L'attention se porte essentiellement sur les manquements sérieux
qui peuvent aisément être corrigés. (Un recouvrement
de sol mal choisi peut être gênant, mais n'est pas d'importance
primordiale et ne sera pas changé immédiatement. L'hygiène
des mains est un problème journalier qui doit être corrigé
rapidement.)
Les points importants sont les suivants :
- l'hygiène personnelle des membres du personnel, en particulier
le lavage des mains et le renouvellement des vêtements.
- l'état de l'installation de réfrigération et la température
des denrées réfrigérées. Le réfrigérateur
doit être raccordé aux groupes électriques de secours.
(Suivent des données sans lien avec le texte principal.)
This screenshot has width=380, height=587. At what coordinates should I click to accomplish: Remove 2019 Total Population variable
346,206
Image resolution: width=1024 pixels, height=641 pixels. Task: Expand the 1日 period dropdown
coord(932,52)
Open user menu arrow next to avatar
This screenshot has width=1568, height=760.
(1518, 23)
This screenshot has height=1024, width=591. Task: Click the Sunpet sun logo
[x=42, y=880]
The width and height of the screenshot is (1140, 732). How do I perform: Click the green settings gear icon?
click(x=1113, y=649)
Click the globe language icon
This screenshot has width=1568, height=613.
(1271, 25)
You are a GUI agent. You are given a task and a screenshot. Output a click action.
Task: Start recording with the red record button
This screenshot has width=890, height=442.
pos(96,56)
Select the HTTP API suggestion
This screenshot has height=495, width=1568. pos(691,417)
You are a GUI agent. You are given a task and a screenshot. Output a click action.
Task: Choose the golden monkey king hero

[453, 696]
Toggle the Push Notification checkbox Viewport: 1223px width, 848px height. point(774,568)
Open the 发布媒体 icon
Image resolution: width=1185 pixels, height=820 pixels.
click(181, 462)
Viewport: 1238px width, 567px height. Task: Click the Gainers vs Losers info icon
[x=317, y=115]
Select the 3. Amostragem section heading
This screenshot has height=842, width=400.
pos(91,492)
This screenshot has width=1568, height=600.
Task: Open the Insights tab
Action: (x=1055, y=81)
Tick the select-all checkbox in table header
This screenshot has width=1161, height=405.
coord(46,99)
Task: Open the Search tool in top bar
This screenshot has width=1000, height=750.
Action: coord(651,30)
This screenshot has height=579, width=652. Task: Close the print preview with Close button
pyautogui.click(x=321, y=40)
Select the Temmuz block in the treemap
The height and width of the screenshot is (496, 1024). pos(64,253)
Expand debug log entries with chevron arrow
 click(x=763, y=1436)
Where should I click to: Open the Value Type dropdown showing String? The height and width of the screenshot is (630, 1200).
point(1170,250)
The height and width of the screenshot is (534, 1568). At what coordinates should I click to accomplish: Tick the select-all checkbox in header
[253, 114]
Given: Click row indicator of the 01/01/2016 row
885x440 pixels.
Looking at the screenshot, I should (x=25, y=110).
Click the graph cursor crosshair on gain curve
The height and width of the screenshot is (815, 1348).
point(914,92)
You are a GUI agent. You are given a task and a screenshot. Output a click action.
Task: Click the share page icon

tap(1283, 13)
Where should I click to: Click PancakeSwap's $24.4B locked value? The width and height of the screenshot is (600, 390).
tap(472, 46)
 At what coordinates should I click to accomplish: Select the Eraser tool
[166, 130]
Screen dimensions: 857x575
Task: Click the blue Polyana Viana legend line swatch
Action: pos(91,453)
Il doit être équipé d'un système d'enregistrement
permanent de la température et/ou d'un système d'alarme. Le
froid doit être réparti de manière uniforme à
l'intérieur.
- la séparation stricte des denrées crues et des denrées
préparées, la séparation des produits à base
de viande et des légumes.
- le respect du maintien des températures de la préparation
à la consommation des aliments.
- l'état des vestiaires, toilettes, lavabos, surfaces de travail,
matériel de travail, armoires à provisions, tapis de portionnement,
chauffe-plats.
- la qualité des produits livrés, y compris l'emballage, la
date de péremption, le stockage et le roulement.
- l'état des sols, murs, plafonds et étagères; la manière
de stocker.
- la lutte contre la vermine.
- la formation et le recyclage du personnel.